25 June 2008

Victorian Inspirations

So this is the top I'm wearing today, apologies for the wet hair, I took this photograph after a shower! I was going for a bit of a nautical theme, and over breakfast my older brother said 'You really were born in the wrong century, you look like a Victorian sailor'. Now that got me thinking quite a bit, Victorian London has always appealed to me, I guess I have this unrealistic romantic vision of it. I draw a lot of inspiration style wise from the Victorian era, however oddly enough, this usual means the upper classes - I love the unique tailoring and exquisite details that they would have worn on a daily basis.
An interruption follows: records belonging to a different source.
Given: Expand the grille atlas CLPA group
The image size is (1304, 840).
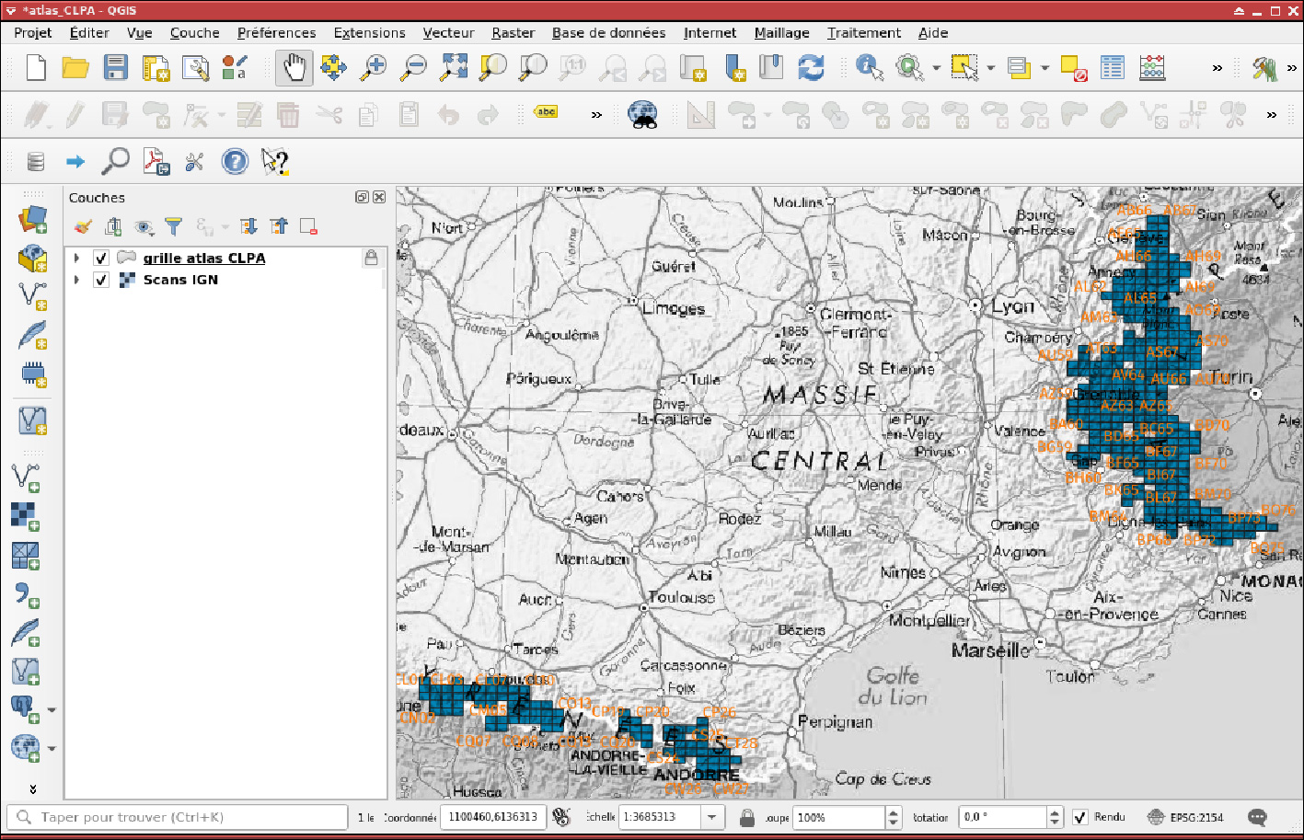Looking at the screenshot, I should pos(77,259).
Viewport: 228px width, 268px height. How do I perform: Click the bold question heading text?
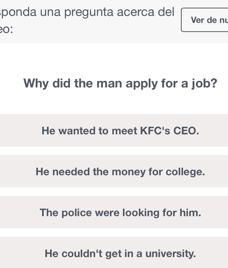(120, 83)
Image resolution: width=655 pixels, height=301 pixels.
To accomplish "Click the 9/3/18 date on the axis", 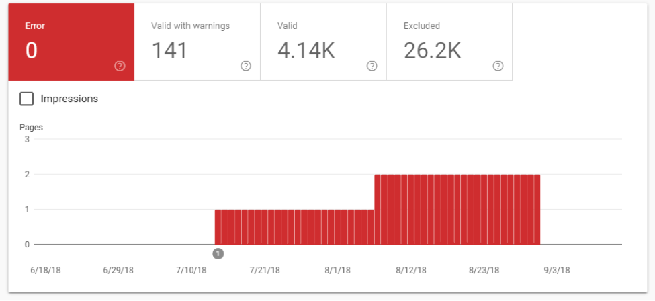I will (557, 271).
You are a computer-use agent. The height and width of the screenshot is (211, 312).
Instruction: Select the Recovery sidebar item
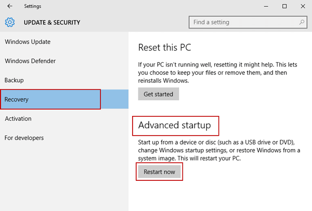coord(17,99)
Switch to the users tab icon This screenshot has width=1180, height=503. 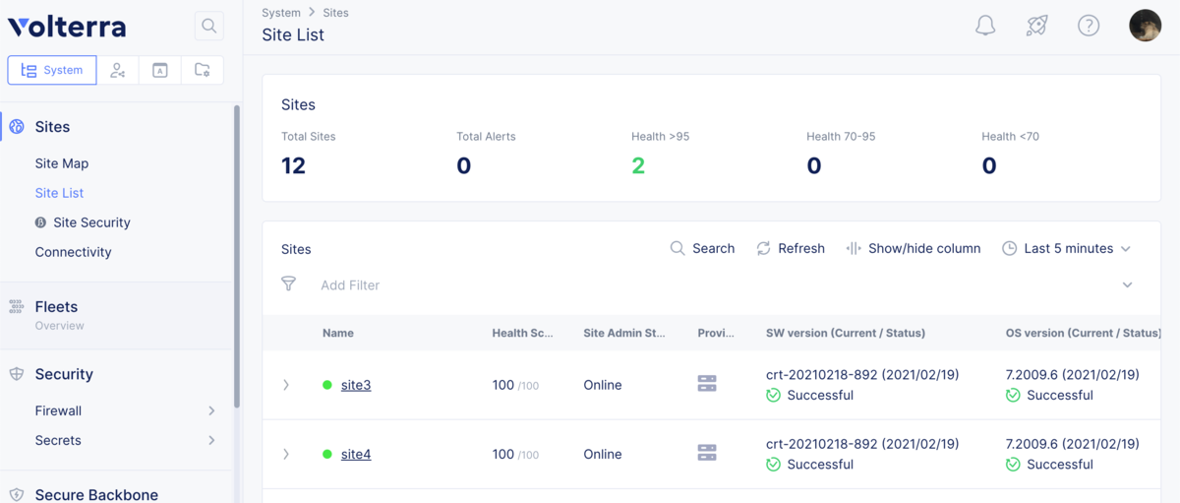[x=118, y=70]
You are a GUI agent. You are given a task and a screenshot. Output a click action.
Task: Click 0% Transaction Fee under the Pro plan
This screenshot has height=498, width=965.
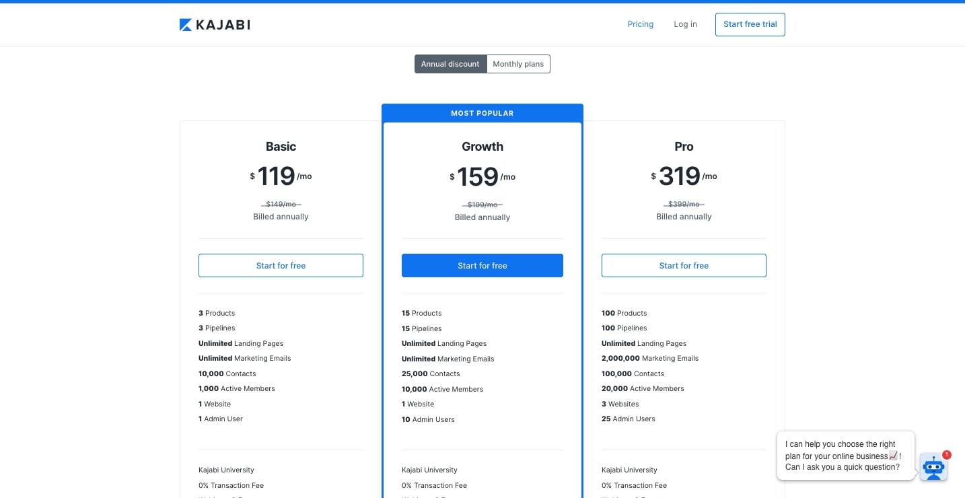coord(634,485)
They had amazing clothing and beautiful style, yet to them it was not exactly dressing up, it was wearing what was normal!
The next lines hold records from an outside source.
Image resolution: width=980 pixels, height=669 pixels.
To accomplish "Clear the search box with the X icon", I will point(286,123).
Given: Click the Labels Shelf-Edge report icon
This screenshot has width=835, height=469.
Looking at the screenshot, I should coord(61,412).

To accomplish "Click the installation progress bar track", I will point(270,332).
'Victorian Fashion' is a term that technically applies to fashion from the Victorian period (1837-1901) of Britain, normally from the London area. However the term can be loosely applied to the general stylistic trends of Britain and the colonies, and inevitably the influences these trends and fashions had in mainland Europe. Although fashions, womens' trends in particular, underwent major changes throughout this period, the overriding influences were generally the same. Orientalism had a huge impact, imported from the colonies, these styles were seen as sexually abundant and almost with a wistful air. The Pre-Raphaelites also had an impact with the Gothic Revival, which they promoted so heavily. Towards the later end of the Victorian era (1868 onwards) Aetheticism played a large role, along with the Artistic Dress movement, favouring old style romantic clothing, with billowing gowns and puffed sleeves.
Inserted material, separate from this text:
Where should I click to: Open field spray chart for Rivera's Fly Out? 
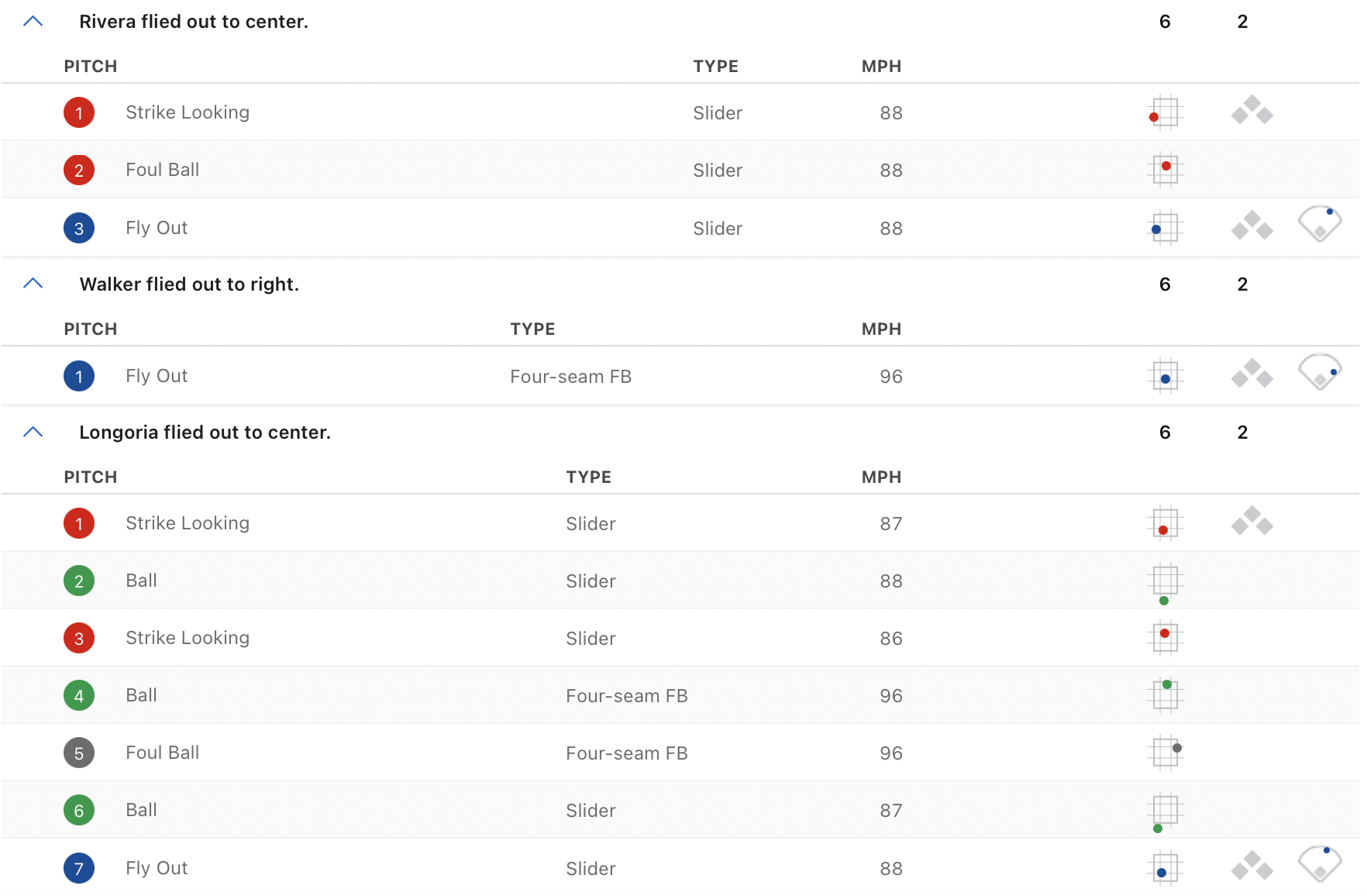click(1320, 224)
What appeals so greatly to me is the fact that the clothing was far more personal than it is today. Although factories were producing reams of cloth and textiles, ready-to-wear garments were nowhere to be seen. Clothing and accessories were all tailor made to exact specifications depending on the respective clients. Those that could not afford this luxury either made their own clothing at home or bought second hand clothing and adjusted the measurements accordingly. Today's market is full of consumers trying to find the perfect fit, whether it be for jeans or a bespoke suit, and they are willing to pay high amounts for it. I find it strange how today this is seen as the height of luxury, yet in the Victorian times, nearly everybody had custom made clothing, whether directly made if they were rich, or altered if they were not so well off. Weird how times change, right?

Portrait (1810) - Unknown

Sympathy (1878) - Riviere

Mrs Ernest Moon (1888) - Sir William Blake Richmond

Miss Cicely Alexander (1872) - Whistler

F.G. Stephens (1847) - William Holman Hunt

Broken Vows (1856) - Calderon

Au Bal - Marguerite de Conflans en Toilette de Bal (1870) - Manet
Images courtesy of Tate Britain and National Gallery (London)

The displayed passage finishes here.